Si les méthodes qui permettent d’encourager l’intérêt du public pour l’art brut peuvent légitimement relever d’un apprentissage, on ne saurait à son égard parler de pédagogie.
Ni culture, ni anticulture mais création à l’état pur, l’art brut ne peut être réduit à des savoir-faire que l’on pourrait répertorier et transmettre. Les créateurs d’art brut se reconnaissent toujours à ce qu’ils inventent leurs propres techniques ou à ce qu’il font un usage nouveau de celles qui existaient déjà à leur insu.
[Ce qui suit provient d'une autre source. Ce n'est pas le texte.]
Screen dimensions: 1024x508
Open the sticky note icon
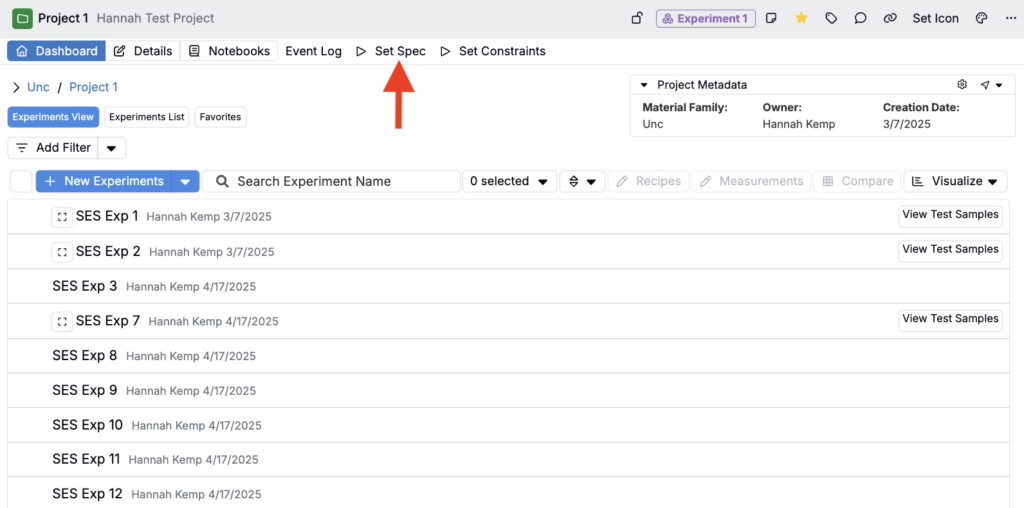point(772,18)
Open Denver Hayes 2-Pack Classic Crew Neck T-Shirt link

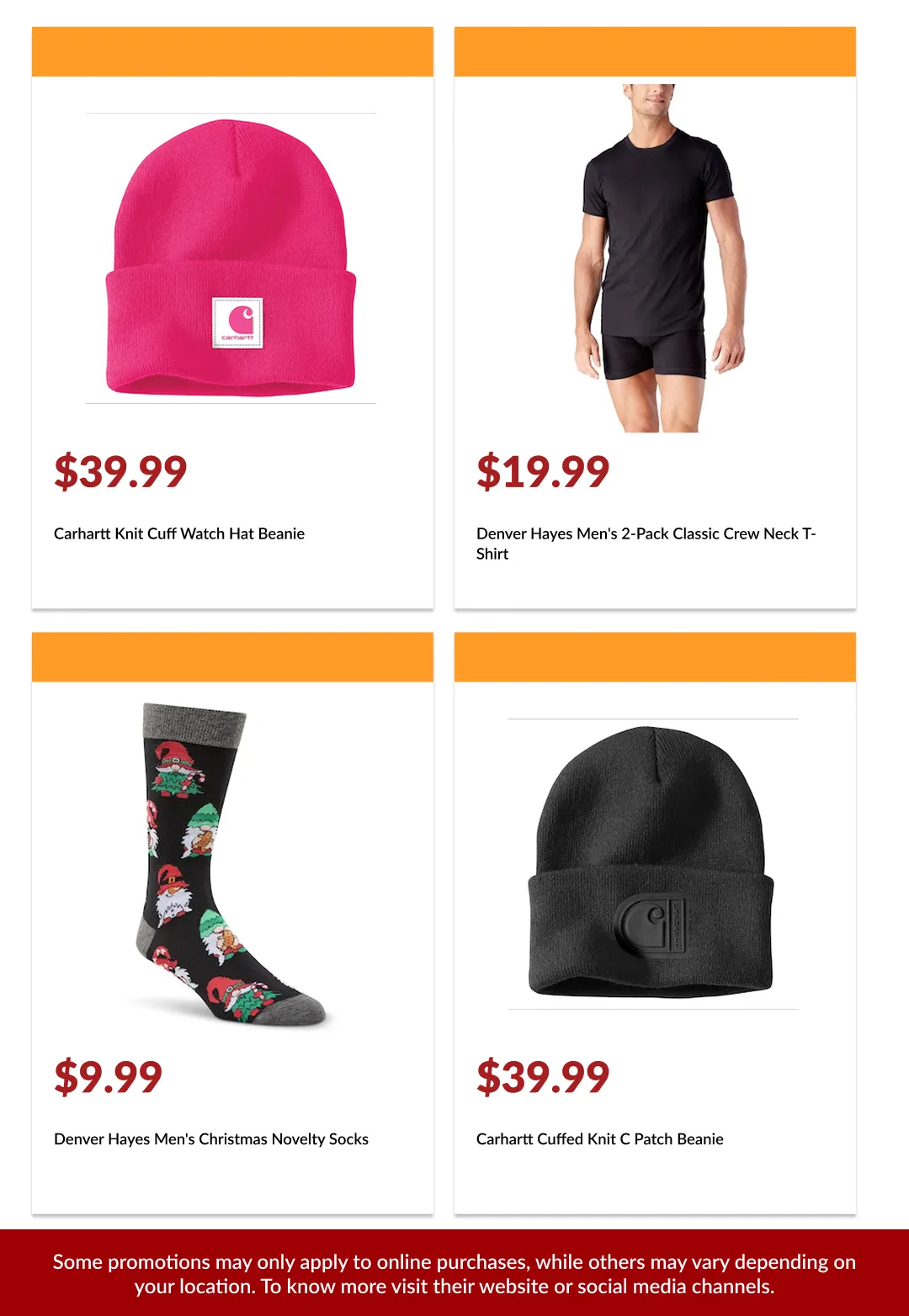pyautogui.click(x=646, y=544)
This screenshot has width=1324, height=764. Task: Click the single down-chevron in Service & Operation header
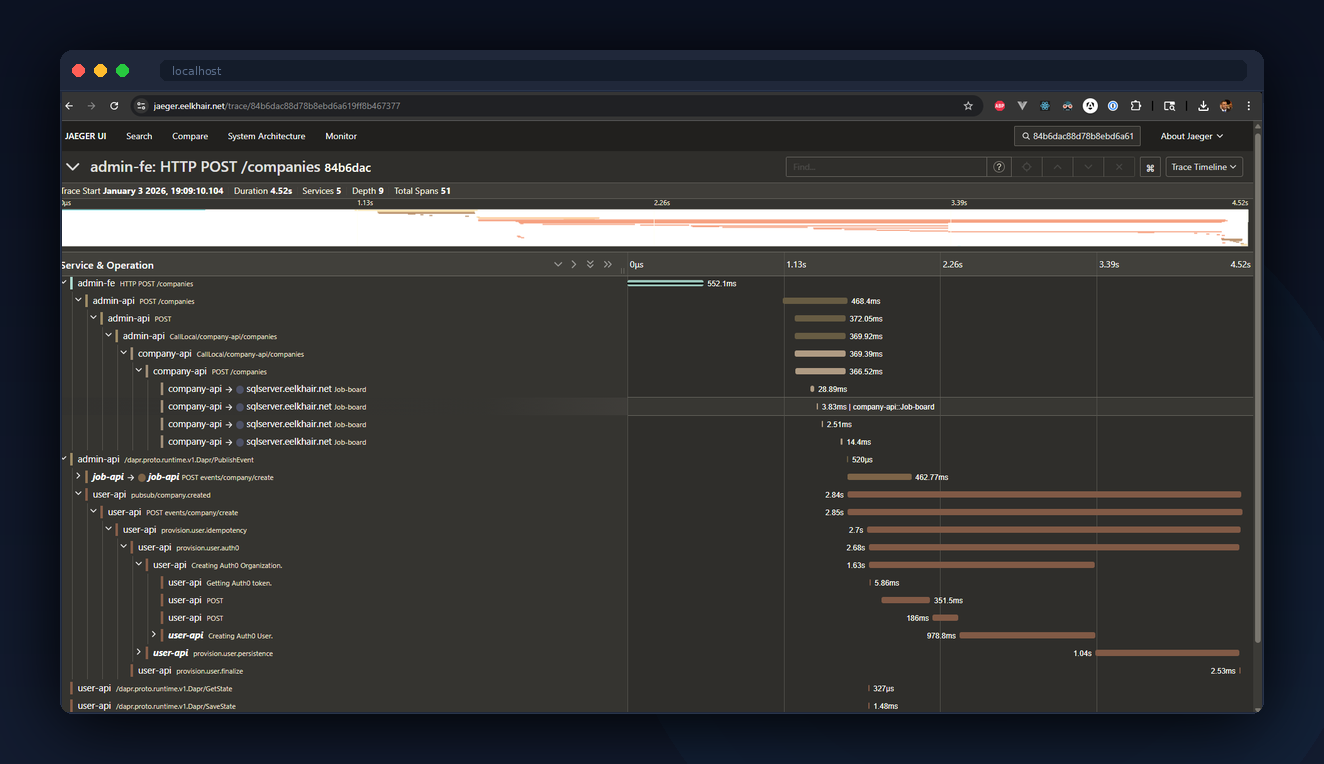coord(558,264)
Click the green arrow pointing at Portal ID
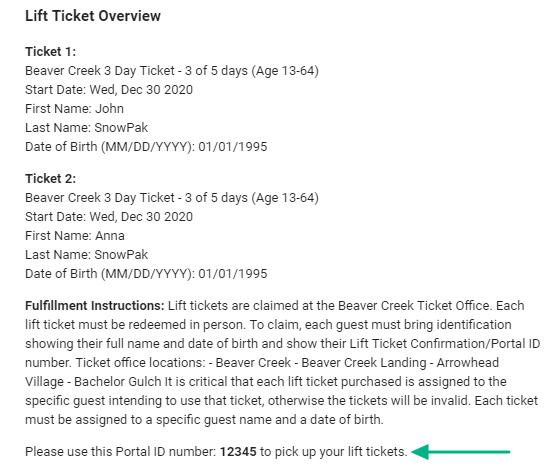 point(461,452)
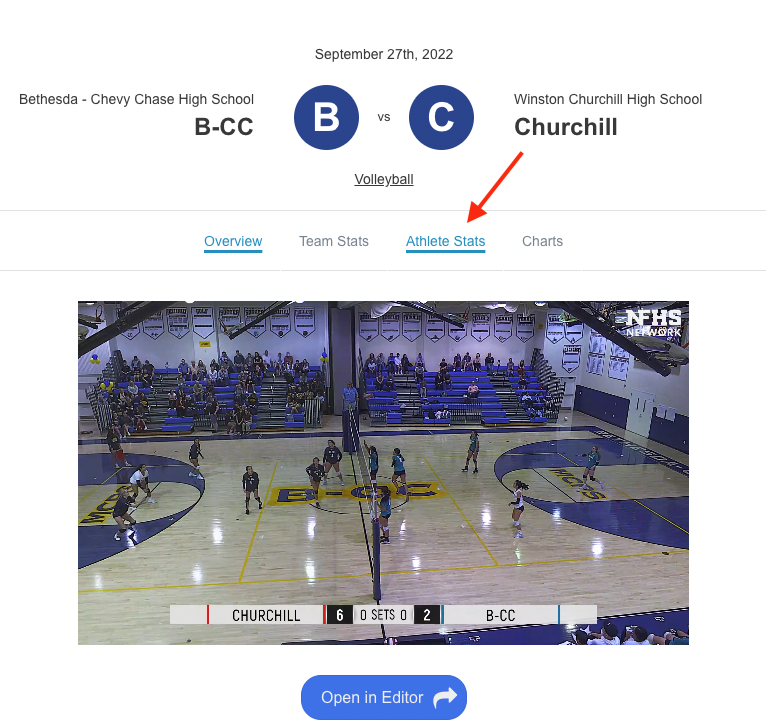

Nombreux sont ceux qui se propulsent aisément et subitement dans une œuvre importante, sans savoir, sans expérience, sans autre pilote que le sentiment intérieur qui les pousse à l’action. Augustin Lesage réalise ainsi sa première toile - trois mètres sur trois - alors que, de son aveu même, il "n’y connaît rien". L’illustration d’un de ces poèmes entraîne Gaston Teuscher, pourtant âgé de soixante-et-onze ans, à une production graphique avant-coureuse d’une marée grouillante de formes sinueuses et larvaires.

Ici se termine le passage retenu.